In the thread below, what year does the writer give for the BLeak paper's publication?

▶ _Text passage_:
--------------------------------------------------

Thread by @Piwai, Today I discovered BLeak: http://plasma-umass.org/BLeak/ I just read the paper from @johnwvilk and [...]

Today I discovered BLeak: http://plasma-umass.org/BLeak/

I just read the paper from @johnwvilk and @emeryberger and my mind is blown

. It was published in 2018, I've been working on LeakCanary since 2015.. how did I miss this?

Thread on take aways / thoughts beyond just Android

BLeak: Automatically debug memory leaks in web applications

Using a short developer-provided script, BLeak automatically locates, ranks, and diagnoses memory leaks in web applications.

http://plasma-umass.org/BLeak/

First, the paper is great: https://github.com/plasma-umass/BLeak/raw/master/paper.pdf

Super approachable. I've tweeted before how I can't read graph papers yet I often intuitively get it when looking at a real implementation https://twitter.com/Piwai/status/1307147191706726400

This is definitely an exception for me.

Also, the paper references other papers that look interesting... but unfortunately it looks like they're behind paywalls? Now I need to figure out if we have a subscription at @SquareEng.

I hate that we put paywalls on research papers.</rant>

If you come to this thread without having heard of LeakCanary:

Leak detection on Android.

Can work on any JVM based app

Leverages knowledge of Android fwk

unique ability to narrow down the cause of each leak

See here for how it works: https://square.github.io/leakcanary/fundamentals/

So what's BLeak anyway? My understanding:

Novel approach for detecting and diagnosing mem leaks.

Targeted at browsers

Principles work for all automatic memory management systems (more on that later)

Great for UI + dynamic languages

Detection via test loops

Somehow as I read through this, a recent thread from @mekkaokereke came to mind about FE complexity and promos. FE work can be incredibly complex, this probably being an extreme example. https://twitter.com/mekkaokereke/status/968878515901710336

https://twitter.com/mekkaokereke/status/968878515901710336

If you don't want to read the BLeak paper, watch this:

Some take aways:

- Memory leaks are very common in web apps (same as Android!)

--------------------------------------------------

▶ _Data section_:
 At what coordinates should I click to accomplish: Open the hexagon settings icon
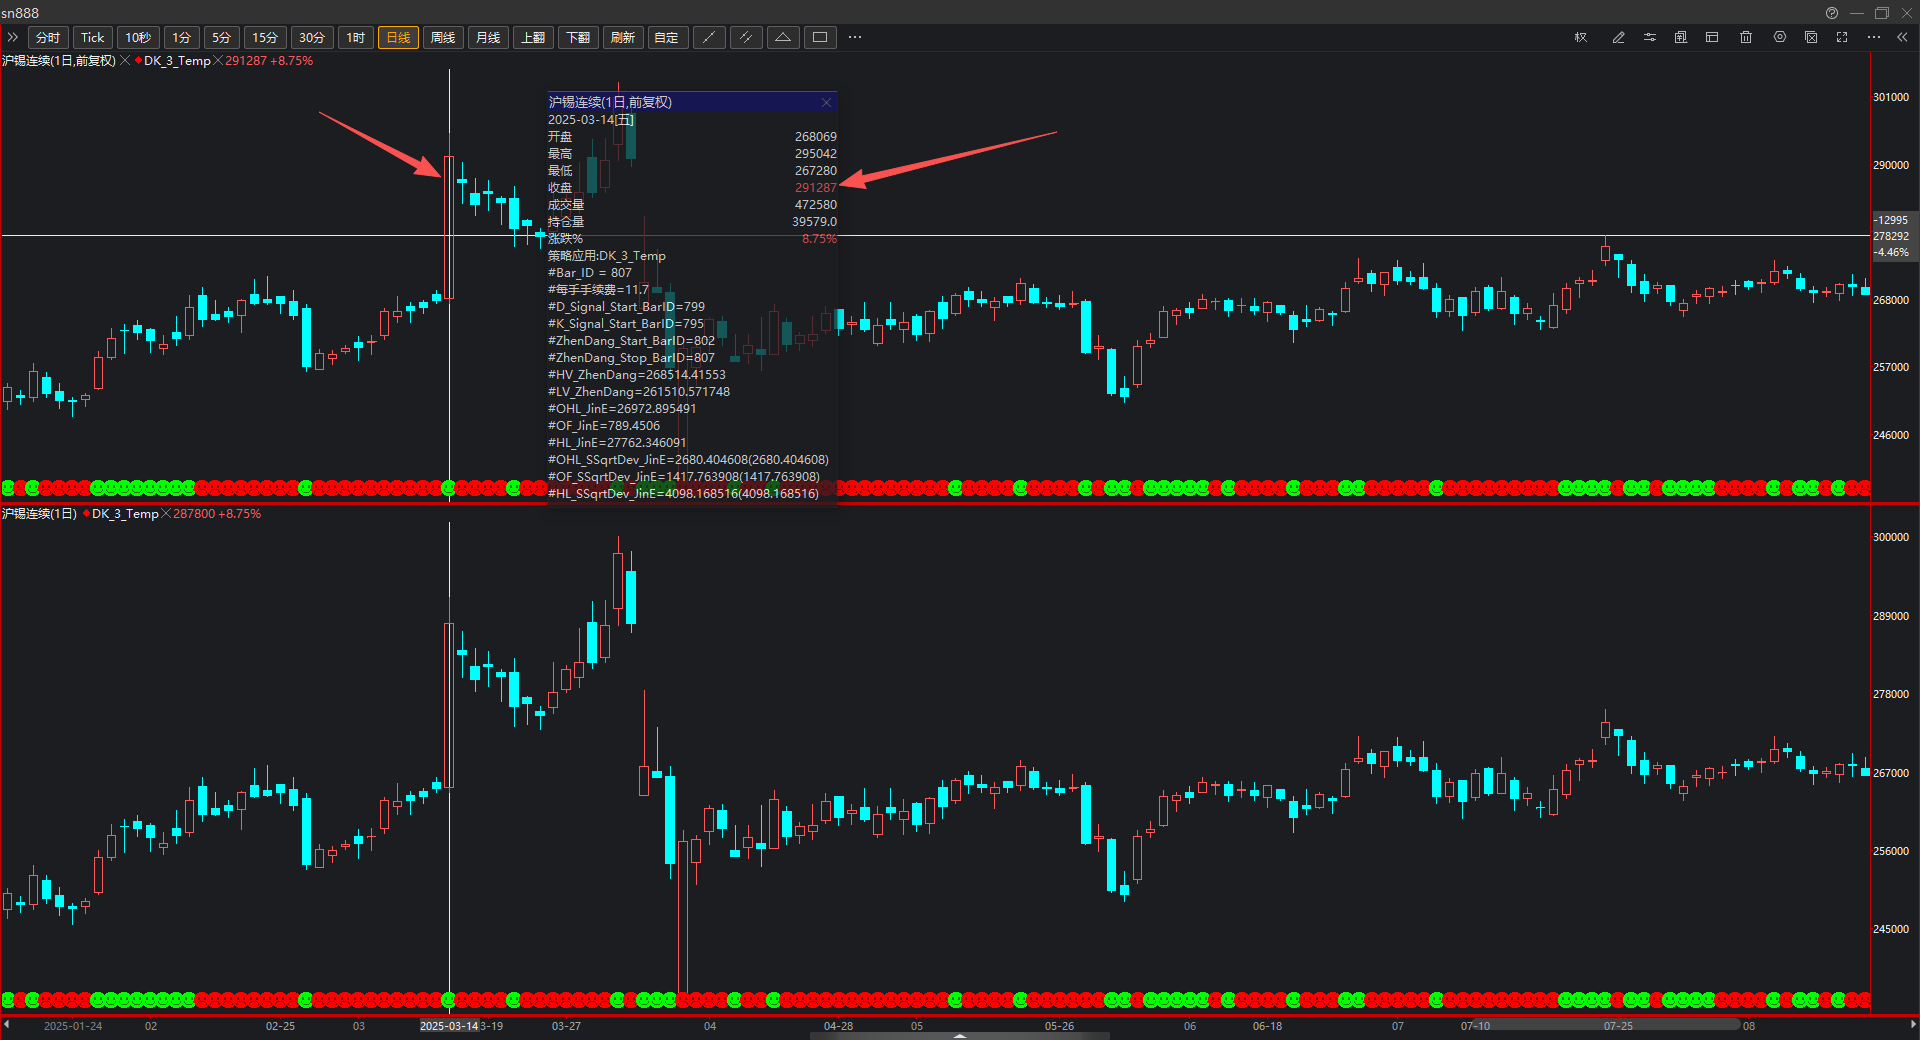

--------------------------------------------------

▶ _Answer section_:
2018